Head of a Walrus (German: Kopf eines Walrosses) is a 1521 pen drawing painted in watercolour by the German artist Albrecht Dürer, now in the British Museum, London. At the time the walrus' main European population was around Scandinavia, and they were exotic to inland Europeans. The work reflects Dürer fascination with what he perceived as unusual animals, with similarly intentioned works including depictions of lions and rhinoceros. The drawing was created as part of a larger series of 167 drawings of quadrupeds.
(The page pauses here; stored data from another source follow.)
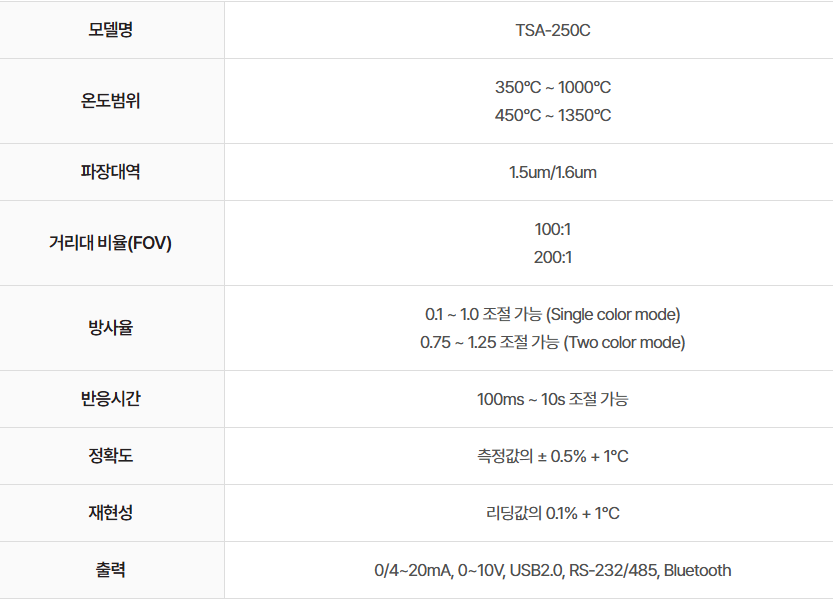Click the 1.5um/1.6um wavelength value
This screenshot has width=833, height=601.
point(552,172)
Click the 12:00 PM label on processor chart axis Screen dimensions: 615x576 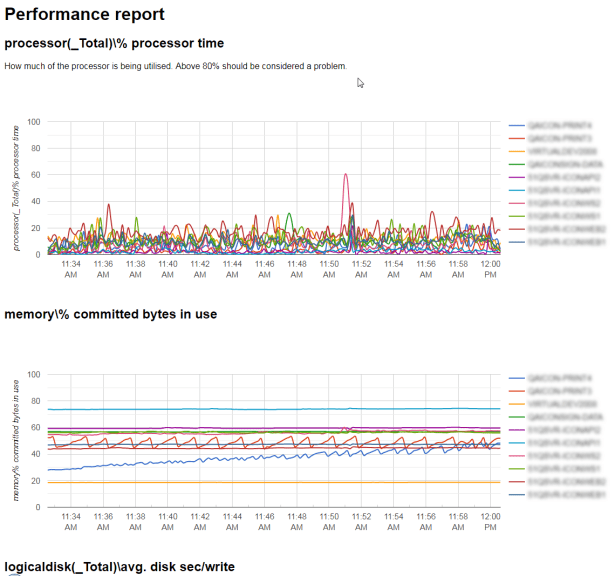tap(490, 268)
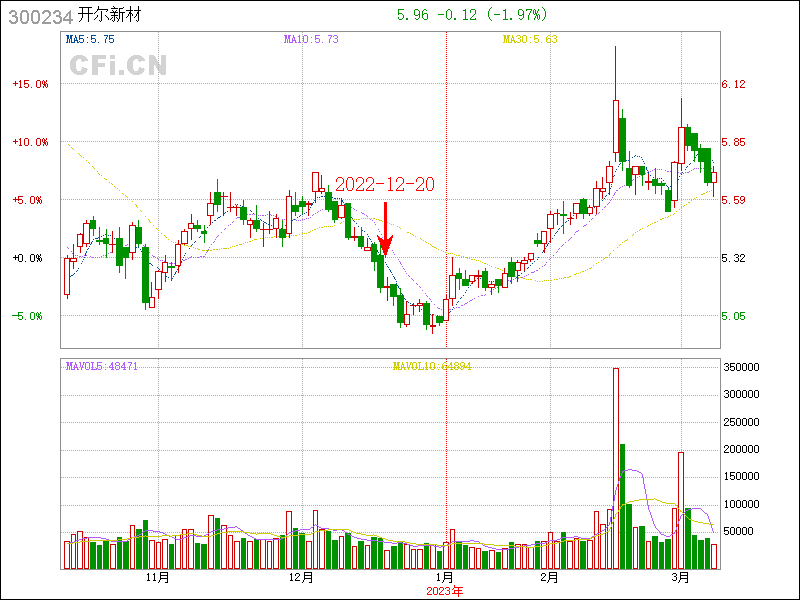The height and width of the screenshot is (600, 800).
Task: Select the MA30:5.63 indicator label
Action: pyautogui.click(x=529, y=40)
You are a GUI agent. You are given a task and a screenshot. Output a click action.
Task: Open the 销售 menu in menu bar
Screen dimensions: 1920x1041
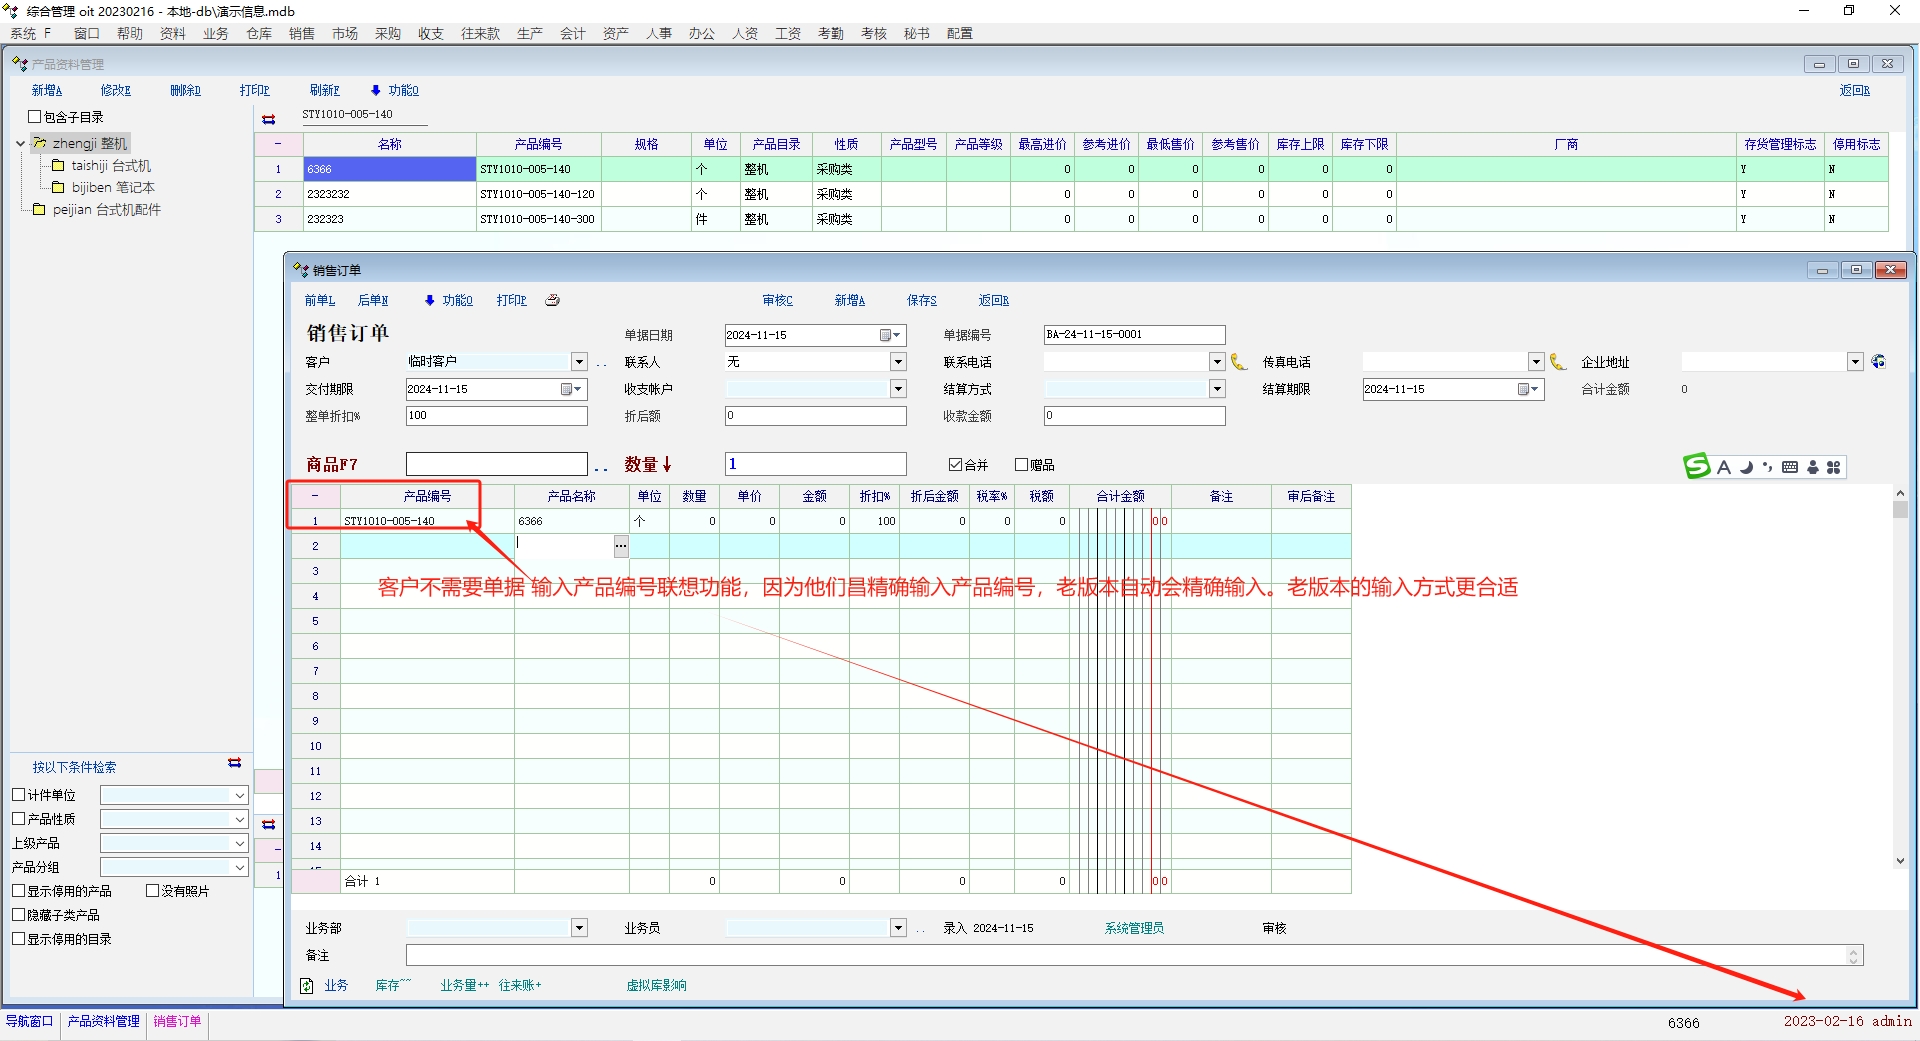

The drawing is generally considered as not successful; and is viewed as curious attempted depiction that is neither aesthetically pleasing nor anatomically true to life. Art historians assume the artist drew it from memory having viewed a dead example during a 1520 visit to Zeeland to see a stranded whale which had decomposed before his arrival. Referring to the depiction departure for nature, Durer's animal has been described as "amusing...it looks more like a hairless puppy with tusks. When Dürer drew from life his accuracy was unquestionable, but he had only briefly seen a walrus, and had only fleeting memory and an elaborate verbal description from which to reconstruct the image".

The drawing is inscribed with the words "1521 / Das dosig thÿr van dem jch do das hawbt / contrefett hab ist gefangen worden / jn die niderlendischen see vnd / was XII ellen lang / brawendisch mit für fusse", which were for many years loosely translated to English as "1521, That stupid (or dozy) animal of which I have portrayed the head was caught in the Netherlands sea and was twelve brabant ells long with four feet", although the interpretation of "dosig thÿr" as stupid or dozy is no longer necessarily held, and it may have that the text instead should be inferred as "dasig" or "hiesig", as in "represented here".

The "AD" monograph and dating are later additions by another artist.